■ **TEXT SECTION**:
<<<<
Saturday, March 29, 2003

Hiking the stakes

y pv vivekanand

THE US has dramatically increased the stakes in the
ongoing war against Iraq by issuing an implied threat
of military action against Syria if it helped its Arab
neighbour to resist the American-British invading
force.
The writing was indeed on the wall that Syria could be
targeted when the US said last week that Russian
companies were supplying night goggles and
communication jamming gear to Iraq. The implication
was then clear that Russian firms could have supplied
such equipment to Syria while the Moscow government
kept a blind eye and Damascus could have sent the gear
to Iraq.
Given the rising unilateralism in American actions and
words as represented by President George W. Bush and
his aides like Defence Secretary Donald Rumseld - who
made the charge against Syria on Friday - it would
appear that Washington might be willing to take on
Syria -- and probably Iran at a later stage -- in what
many Arab commentators see as a grandoise plan to
reshape the entire Middle East to suit American and
Israeli interests, and not necessarily in that order
either.
While it does not appear that the US has any
intentions to widen the war, the natural course of the
bellicose approach would inevitably trigger
unexpected developments. There are even doomsday
political prophets who predict a "third world war" --
a prospect that is ruled out by all but a handful of
observers of the Middle East.
However, it is widely expected that the US would
switch its gunsights to Syria and Syrian-backed
Lebanese hardline groups like Hizbollah as well as
Palestinian factions based in Damascus after it takes
care of the Saddam Husein regime in Baghdad.
Syria has rejected Rumsfeld's charges and described
them as prompted by America's "failures" in the ground
offensive in Iraq and the "blunders" it made in view
of the high civilian casualties in the war.
>>>>
■ **SOURCE DATA**:
<<<<
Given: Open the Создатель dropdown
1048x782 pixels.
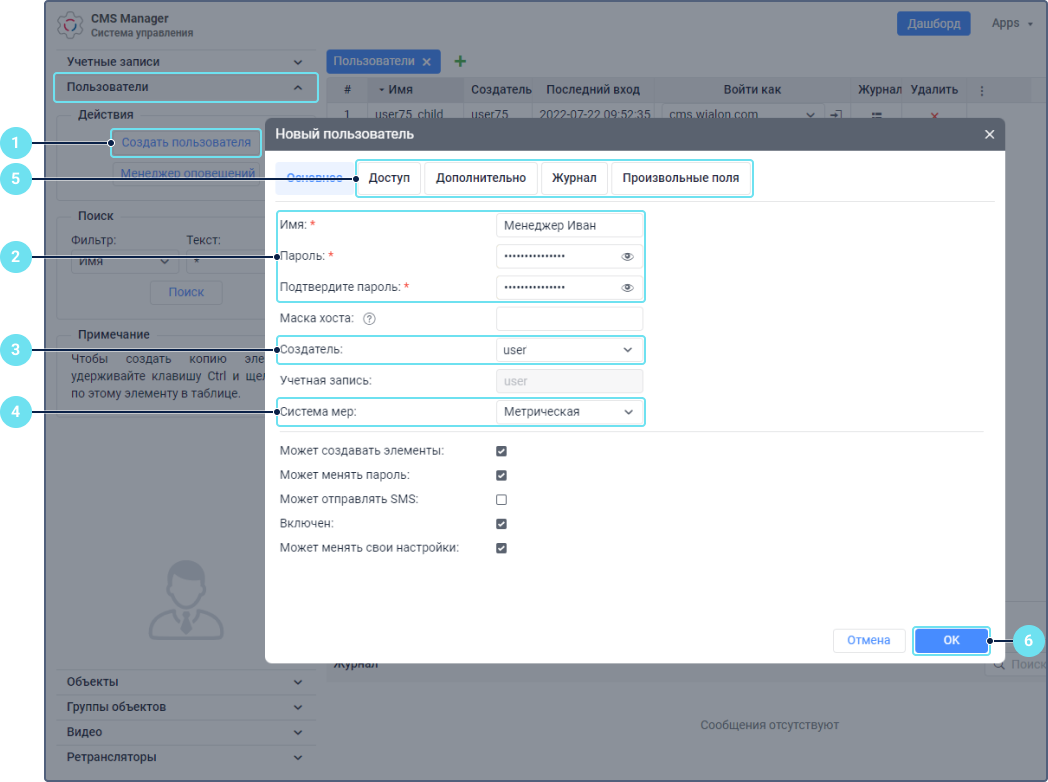Looking at the screenshot, I should (569, 350).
>>>>
■ **EXERCISE SET**:
1. In the article on the US and Syria, what did Syria say prompted Rumsfeld's charges?
2. Repeat the article on the US and Syria, starting with "However, it is" and going on through "regime in Baghdad.".
3. Please carry the article on the US and Syria forward from its last sentence.

■ **TASK RESULTS**:
1. America's "failures" in the ground offensive in Iraq and the "blunders" it made, given the high civilian casualties in the war.

2.
However, it is widely expected that the US would
switch its gunsights to Syria and Syrian-backed
Lebanese hardline groups like Hizbollah as well as
Palestinian factions based in Damascus after it takes
care of the Saddam Husein regime in Baghdad.

3.
However, Damascus has very good reasons to remain on
guard.
The Damascus-backed Palestinian groups -- Hamas,
Islamic Jihad, the Democratic Front for the Liberation
of Palestine, the Popular Front for the Liberation of
Palestine, Fateh Uprising -- a breakaway group from
Yasser Arafat's mainstream Fateh - the Arab Liberation
Front, and the Palestine Liberation Front among others
-- are a constant source of problems for Israel.
Israel has accused Syria of extending logistic and
tactical support for these groups to stage armed
attacks against Israeli targets. It is also accusing
Syria of encouraging Hizbollah and other groups in
Lebanon to keep the tempo high across the
Lebanese-Israeli border even after Israel left
southern Lebanese territory after a disasterous
17-year occupation in 1999.
The Israeli argument is that Syria wants to keep a
front alive with the Jewish state so that the
outstanding dispute over Israel's occupation of
Syria's Golan Heights does not get pushed back in
regional priorities.
It has for long pressured the US to act against
Damascus, but Washington did not seem to be ready to
oblige Israel until now.
With the tempo of war high in the region, the US
might be goaded into taking action against Syria in
order to serve Israeli interests.
IN practical terms, the US, with the additional
120,000 soldiers ordered into the Middle East to store
up the war against Iraq in view of unexpected Iraqi
resistance, could be tempted to take on Syria.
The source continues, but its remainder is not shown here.